Segment Open

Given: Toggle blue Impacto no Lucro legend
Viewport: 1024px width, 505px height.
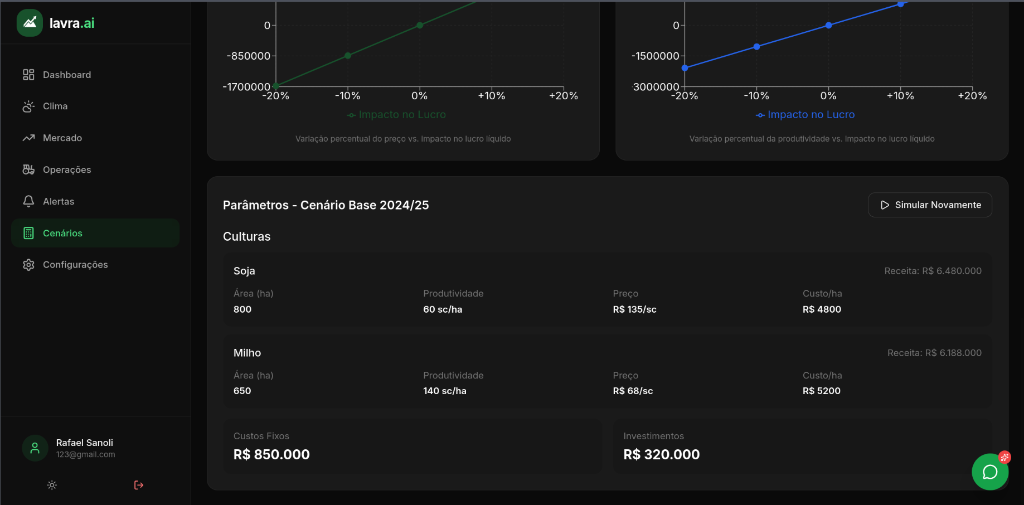Looking at the screenshot, I should click(x=806, y=115).

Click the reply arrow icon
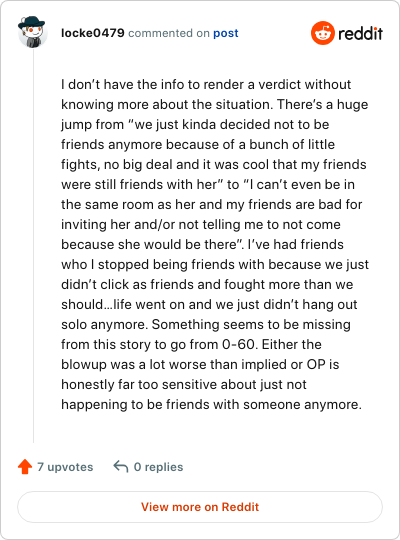pyautogui.click(x=121, y=467)
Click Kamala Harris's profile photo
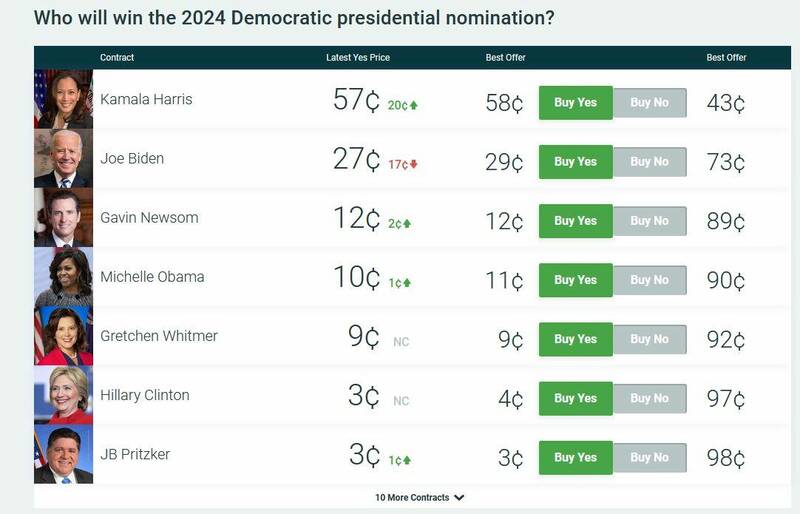Image resolution: width=800 pixels, height=514 pixels. pos(63,100)
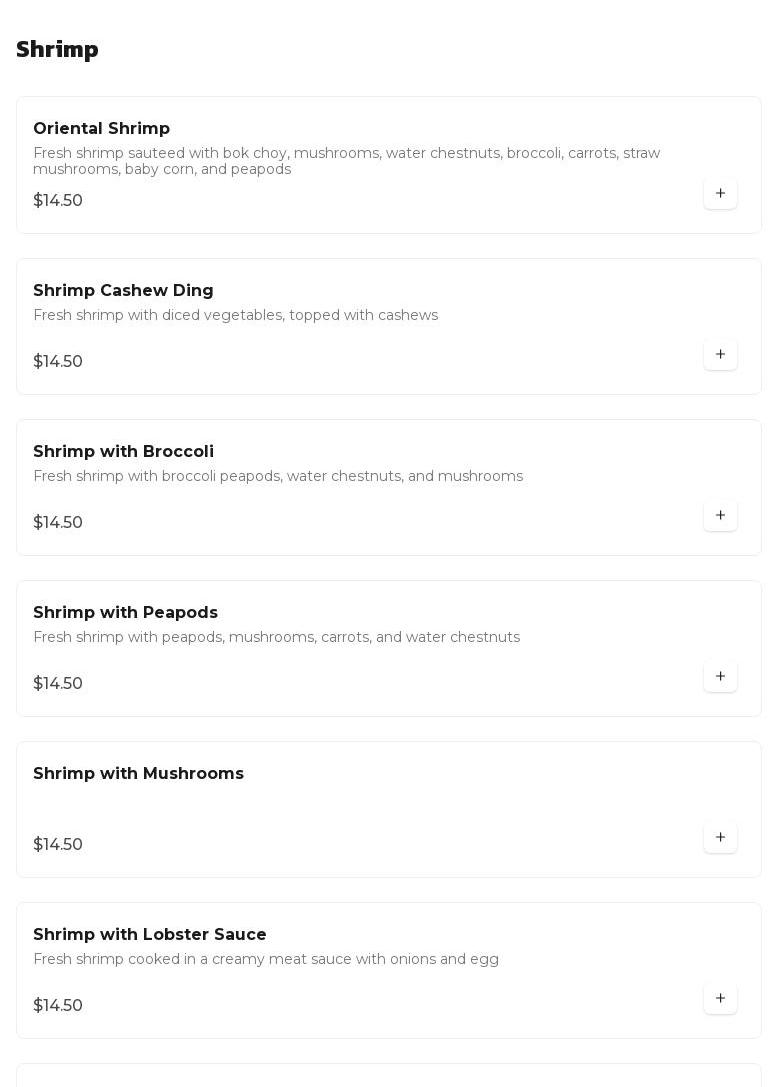Select the Shrimp with Broccoli title
This screenshot has height=1087, width=778.
[x=123, y=452]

Segment Closed

**PROBLEM REQUIREMENTS**
Output the listing word for word. Drop the pictures.

**RESPONSE AREA**
Given: Toggle blue Impacto no Lucro legend
Viewport: 1024px width, 505px height.
Looking at the screenshot, I should click(x=806, y=115).

Click the reply arrow icon
pyautogui.click(x=121, y=467)
Click Kamala Harris's profile photo
Image resolution: width=800 pixels, height=514 pixels. pos(63,100)
Select the Shrimp with Broccoli title
This screenshot has height=1087, width=778.
[x=123, y=452]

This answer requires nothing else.